◆ Task directions ◆
Using the patch page below, decide whether each statement agrees with it. Answer yes or no for each, and quote the words from the page that settle it.
1. The patch was delegated to Thomas Monjalon.
2. The checkpatch check failed.
3. The patch's state is Accepted.

◆ Source extract ◆
☆ ☆ ☆
[v3] pci_vfio: Support 64KB kernel page_size with vfio-pci driver

Message ID 1542595044-27145-1-git-send-email-tone.zhang@arm.com (mailing list archive)
State Superseded, archived
Delegated to: Thomas Monjalon
Headers
Series [v3] pci_vfio: Support 64KB kernel page_size with vfio-pci driver |

Checks

Context Check Description
ci/checkpatch success coding style OK
ci/intel-Performance-Testing success Performance Testing PASS
ci/mellanox-Performance-Testing success Performance Testing PASS
ci/Intel-compilation success Compilation OK

Commit Message

tone.zhang Nov. 19, 2018, 2:37 a.m. UTC
  With a larger PAGE_SIZE it is possible for the MSI table to very
close to the end of the BAR s.t. when we align the start and end
of the MSI table to the PAGE_SIZE, the end offset of the MSI
table is out of the PCI BAR boundary.
☆ ☆ ☆
◆ Given entries ◆
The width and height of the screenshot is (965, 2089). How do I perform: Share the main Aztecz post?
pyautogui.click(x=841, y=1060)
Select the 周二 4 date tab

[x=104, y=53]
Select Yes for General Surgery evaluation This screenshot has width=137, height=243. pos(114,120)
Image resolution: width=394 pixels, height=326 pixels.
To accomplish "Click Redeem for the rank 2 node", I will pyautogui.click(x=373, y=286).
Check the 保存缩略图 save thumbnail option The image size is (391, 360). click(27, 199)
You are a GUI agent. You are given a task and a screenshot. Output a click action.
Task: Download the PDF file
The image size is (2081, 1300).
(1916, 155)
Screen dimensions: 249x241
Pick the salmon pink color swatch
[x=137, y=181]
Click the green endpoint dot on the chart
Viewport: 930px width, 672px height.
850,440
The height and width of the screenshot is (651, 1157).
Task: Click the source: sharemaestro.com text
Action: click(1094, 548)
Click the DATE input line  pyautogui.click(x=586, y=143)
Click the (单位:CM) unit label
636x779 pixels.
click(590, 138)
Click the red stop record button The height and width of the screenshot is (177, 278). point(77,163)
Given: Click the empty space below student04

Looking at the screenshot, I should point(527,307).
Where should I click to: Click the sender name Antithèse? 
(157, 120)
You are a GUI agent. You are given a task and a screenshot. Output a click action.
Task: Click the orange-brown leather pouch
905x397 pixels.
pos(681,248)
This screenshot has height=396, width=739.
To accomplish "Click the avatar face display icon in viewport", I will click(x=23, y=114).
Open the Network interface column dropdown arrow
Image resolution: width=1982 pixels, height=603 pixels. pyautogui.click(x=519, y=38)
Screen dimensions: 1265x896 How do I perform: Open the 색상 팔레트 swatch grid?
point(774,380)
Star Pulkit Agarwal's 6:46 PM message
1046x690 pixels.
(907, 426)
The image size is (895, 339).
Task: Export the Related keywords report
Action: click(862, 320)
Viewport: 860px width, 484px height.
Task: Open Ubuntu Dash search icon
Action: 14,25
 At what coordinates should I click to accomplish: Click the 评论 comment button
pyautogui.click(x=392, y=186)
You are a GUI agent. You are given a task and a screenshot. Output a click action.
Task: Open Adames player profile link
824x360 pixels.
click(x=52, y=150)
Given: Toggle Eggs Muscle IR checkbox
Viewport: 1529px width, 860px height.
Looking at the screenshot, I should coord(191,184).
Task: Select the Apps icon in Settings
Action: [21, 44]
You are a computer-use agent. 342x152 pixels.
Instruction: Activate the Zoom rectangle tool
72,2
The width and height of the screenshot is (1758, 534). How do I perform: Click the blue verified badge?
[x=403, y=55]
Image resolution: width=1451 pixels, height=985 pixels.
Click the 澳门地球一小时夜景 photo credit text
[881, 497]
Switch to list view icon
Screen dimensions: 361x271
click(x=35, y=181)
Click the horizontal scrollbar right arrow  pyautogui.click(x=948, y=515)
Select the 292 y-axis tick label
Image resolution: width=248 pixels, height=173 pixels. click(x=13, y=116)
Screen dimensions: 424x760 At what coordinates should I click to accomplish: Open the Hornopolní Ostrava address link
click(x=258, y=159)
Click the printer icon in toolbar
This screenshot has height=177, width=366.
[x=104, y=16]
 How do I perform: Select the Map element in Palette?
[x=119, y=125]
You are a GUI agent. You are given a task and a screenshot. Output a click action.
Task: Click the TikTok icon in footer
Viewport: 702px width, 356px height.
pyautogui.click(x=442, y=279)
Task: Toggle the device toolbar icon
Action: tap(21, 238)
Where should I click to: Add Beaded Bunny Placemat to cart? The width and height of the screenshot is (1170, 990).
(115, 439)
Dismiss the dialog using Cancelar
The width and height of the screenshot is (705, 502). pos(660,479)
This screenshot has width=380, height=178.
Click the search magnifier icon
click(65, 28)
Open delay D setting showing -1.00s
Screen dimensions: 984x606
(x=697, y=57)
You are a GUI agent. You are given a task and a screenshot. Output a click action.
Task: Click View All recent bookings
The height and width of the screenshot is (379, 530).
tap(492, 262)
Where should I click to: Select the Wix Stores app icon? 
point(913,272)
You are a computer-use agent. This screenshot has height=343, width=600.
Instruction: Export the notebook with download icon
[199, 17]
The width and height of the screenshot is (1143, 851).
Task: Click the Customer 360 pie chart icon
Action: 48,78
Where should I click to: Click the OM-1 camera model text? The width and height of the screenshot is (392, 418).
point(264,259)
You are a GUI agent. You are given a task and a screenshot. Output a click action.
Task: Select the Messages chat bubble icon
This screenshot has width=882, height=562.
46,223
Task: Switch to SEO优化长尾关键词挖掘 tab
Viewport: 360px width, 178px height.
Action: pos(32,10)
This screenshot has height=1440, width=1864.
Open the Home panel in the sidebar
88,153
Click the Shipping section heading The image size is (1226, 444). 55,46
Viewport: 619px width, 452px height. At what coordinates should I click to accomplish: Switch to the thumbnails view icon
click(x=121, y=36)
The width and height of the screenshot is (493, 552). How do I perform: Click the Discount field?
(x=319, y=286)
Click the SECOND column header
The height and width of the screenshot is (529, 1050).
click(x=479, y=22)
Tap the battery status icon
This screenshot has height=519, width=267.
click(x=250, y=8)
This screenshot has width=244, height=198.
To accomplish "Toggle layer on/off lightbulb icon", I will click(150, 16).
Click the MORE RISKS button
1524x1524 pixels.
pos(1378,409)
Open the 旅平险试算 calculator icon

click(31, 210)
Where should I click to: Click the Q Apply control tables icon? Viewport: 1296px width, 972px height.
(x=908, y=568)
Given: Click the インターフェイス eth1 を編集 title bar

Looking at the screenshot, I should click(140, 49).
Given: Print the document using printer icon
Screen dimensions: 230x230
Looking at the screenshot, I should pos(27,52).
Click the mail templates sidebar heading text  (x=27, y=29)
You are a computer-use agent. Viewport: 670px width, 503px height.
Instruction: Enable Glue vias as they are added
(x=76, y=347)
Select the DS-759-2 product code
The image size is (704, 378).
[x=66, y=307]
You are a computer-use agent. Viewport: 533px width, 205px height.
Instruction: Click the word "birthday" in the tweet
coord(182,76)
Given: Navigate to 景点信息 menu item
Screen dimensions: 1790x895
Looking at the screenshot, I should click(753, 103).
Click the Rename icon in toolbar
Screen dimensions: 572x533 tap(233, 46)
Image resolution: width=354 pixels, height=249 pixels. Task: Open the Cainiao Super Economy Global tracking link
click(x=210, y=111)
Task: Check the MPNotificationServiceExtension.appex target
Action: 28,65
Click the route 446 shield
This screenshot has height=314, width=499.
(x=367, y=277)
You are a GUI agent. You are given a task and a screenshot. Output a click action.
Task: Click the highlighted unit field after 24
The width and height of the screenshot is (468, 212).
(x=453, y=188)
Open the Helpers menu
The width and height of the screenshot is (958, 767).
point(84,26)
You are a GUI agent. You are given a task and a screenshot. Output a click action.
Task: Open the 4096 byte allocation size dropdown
☆ ☆ ☆
◆ Complete response ◆
1. Yes: "Delegated to: Thomas Monjalon"
2. No: "ci/checkpatch success coding style OK"
3. No: "State Superseded, archived"